Seeing Giants or Seeing God?
This week’s portion, Shelach Lecha, contains several obvious themes within a familiar narrative: Be bold. Do not fear. Trust God. The majority is not always right.
The context, of course, is the story of the twelve spies sent into the Promised Land. Ten of the twelve returned with a troubling report: “The land is filled with giants,” and “we were like grasshoppers in our own eyes” (Bamidbar 13:33). The ten spies could see only the challenges before them, while the two faithful spies saw evidence of God’s promises in the abundant produce of the land (Bamidbar 13:23-27).
In stark contrast, the spies in our Haftarah portion offer a renewed sense of hope. They enter Jericho after forty years of wandering and emerge with a completely different assessment than their predecessors: “Truly the Lord has delivered into our hands all the land; moreover, all the inhabitants of the land melt before us” (Joshua 2:24).
Not surprisingly, the discipline of the wilderness produced a very different outlook. Israel had learned to trust the God of Israel through years of trials and challenges, living without any guarantees of safety or provision beyond His faithfulness. Yet there is another story embedded in this Haftarah, one that contains a significantly different set of themes if we pay attention to what Christian theologian Walter Brueggemann calls the “counter-narrative.”
The Woman in the Wall
To discover it, we must focus on another character in the story: the enigmatic Rahab.
We are not introduced to Rahab until the two spies arrive at her establishment. She not only shelters the spies but also risks her own life and the lives of her extended family to protect them. In doing so, she chooses to stand with Israel rather than with her own people. She places her trust in the promises of Israel’s God and abandons the false security offered by the gods of her city.
But who is Rahab?
The text tells us that the two spies came to “the house of an ishah zonah, whose name was Rahab” (Joshua 2:1). At first glance, this raises an obvious question: Why would two Israelite spies seek lodging in the home of a prostitute, as zonah is traditionally translated?
As he often does, Rashi offers a more sanitized interpretation. Citing Targum Jonathan, he explains that zonah here means pundekita, an Aramaic term referring to a seller of food, such as an innkeeper or shopkeeper. The interpretation of “innkeeper” makes particular sense in this context, since the spies came there to stay. Other commentators maintain that Rahab was indeed a prostitute. Perhaps she was both.
Whatever her precise occupation, Rahab appears to have occupied a marginal social position. She seems to have little attachment to her city, and she was a woman conducting business in a world that largely valued women for their reproductive roles. Yet despite her status, she emerges as one of the most remarkable figures in the biblical narrative.
A friend once suggested that Rahab would make an interesting Hallmark movie heroine. From my admittedly limited exposure, those films often follow a familiar pattern: a woman entrepreneur leaves behind a small and confining existence in pursuit of success, only to discover that true fulfillment lies elsewhere.

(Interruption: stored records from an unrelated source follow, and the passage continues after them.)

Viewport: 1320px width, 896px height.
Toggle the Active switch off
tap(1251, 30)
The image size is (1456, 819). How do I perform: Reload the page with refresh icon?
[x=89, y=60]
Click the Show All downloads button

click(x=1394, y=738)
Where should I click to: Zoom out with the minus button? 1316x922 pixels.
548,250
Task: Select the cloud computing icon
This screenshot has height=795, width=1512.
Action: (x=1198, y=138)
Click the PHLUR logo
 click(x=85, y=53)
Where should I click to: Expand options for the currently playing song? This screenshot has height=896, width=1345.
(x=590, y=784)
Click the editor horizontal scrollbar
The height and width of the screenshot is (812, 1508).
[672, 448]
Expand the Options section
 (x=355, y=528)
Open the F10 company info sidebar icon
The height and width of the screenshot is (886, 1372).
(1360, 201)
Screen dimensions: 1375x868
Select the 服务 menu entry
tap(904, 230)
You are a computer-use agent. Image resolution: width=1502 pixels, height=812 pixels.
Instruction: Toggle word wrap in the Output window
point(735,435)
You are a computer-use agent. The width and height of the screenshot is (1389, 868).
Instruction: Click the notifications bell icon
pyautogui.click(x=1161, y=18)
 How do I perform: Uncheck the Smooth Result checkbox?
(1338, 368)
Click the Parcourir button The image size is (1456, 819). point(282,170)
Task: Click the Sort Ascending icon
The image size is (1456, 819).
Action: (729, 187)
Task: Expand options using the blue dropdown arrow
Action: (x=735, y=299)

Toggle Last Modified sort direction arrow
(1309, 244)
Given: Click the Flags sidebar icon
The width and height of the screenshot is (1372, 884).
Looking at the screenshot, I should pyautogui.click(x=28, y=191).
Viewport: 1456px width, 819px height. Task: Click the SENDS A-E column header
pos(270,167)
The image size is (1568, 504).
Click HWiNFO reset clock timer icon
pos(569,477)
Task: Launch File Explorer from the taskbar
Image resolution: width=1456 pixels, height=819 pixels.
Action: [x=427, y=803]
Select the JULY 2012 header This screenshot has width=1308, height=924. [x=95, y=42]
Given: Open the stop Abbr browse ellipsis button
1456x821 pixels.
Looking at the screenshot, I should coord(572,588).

The comparison is imperfect, but Rahab was indeed an entrepreneur struggling to survive in a world where women’s options were often severely limited. Yet she found both purpose and a future by identifying herself with another people and another God while remaining in her own hometown.
As a result, Rahab secures an enduring place in Israel’s story. She is listed among the great heroes of faith (Hebrews 11:31) and even becomes part of the ancestry of Yeshua the Messiah (Matthew 1:5).
Firstfruits of the Nations
Rahab’s story is significant for another reason. Before Israel’s conquest of the land has truly begun, a woman from the nations has already found refuge among the people of Israel. In this sense, Rahab becomes a kind of firstfruits of the nations. Long before the prophets envisioned the nations streaming to Zion and joining themselves to the God of Israel, Rahab embodied that hope.
She stands as a testimony that God’s redemptive purposes were never limited to ethnic Israel alone, but always pointed toward a future in which people from every nation would find their place among His covenant people.
The conquest narrative begins not merely with judgment, but with mercy. Before the walls of Jericho fall, grace has already entered the city.
Living in the Greater Reality
Rahab’s inclusion among the people of Israel anticipates a truth that Rav Shaul would later articulate in Galatians 3:28. In the Messiah, distinctions such as Jew and Gentile, slave and free, male and female no longer determine a person’s standing before God. We are being united into one people in the Messiah.
Rav Shaul is not suggesting that our differences cease to exist. Rather, he is pointing us toward a greater reality, one in which the hierarchies and divisions that characterize the present age are giving way to the unity of the age to come.
Rahab was a Gentile woman trapped in what appeared to be a dead-end existence until God brought down the very walls that confined her. Her story reminds us that God’s purposes are often larger than the boundaries we construct for ourselves and for others.
As followers of the Messiah, we are called to live in light of that future reality now. Like Rahab, we are invited to see beyond the barriers that separate people and to recognize the image of God in every human being. It is incumbent upon us to seek that greater reality and to treat one another accordingly, as men and women created in the image of the Holy One of Israel.
That is the true hallmark of equality.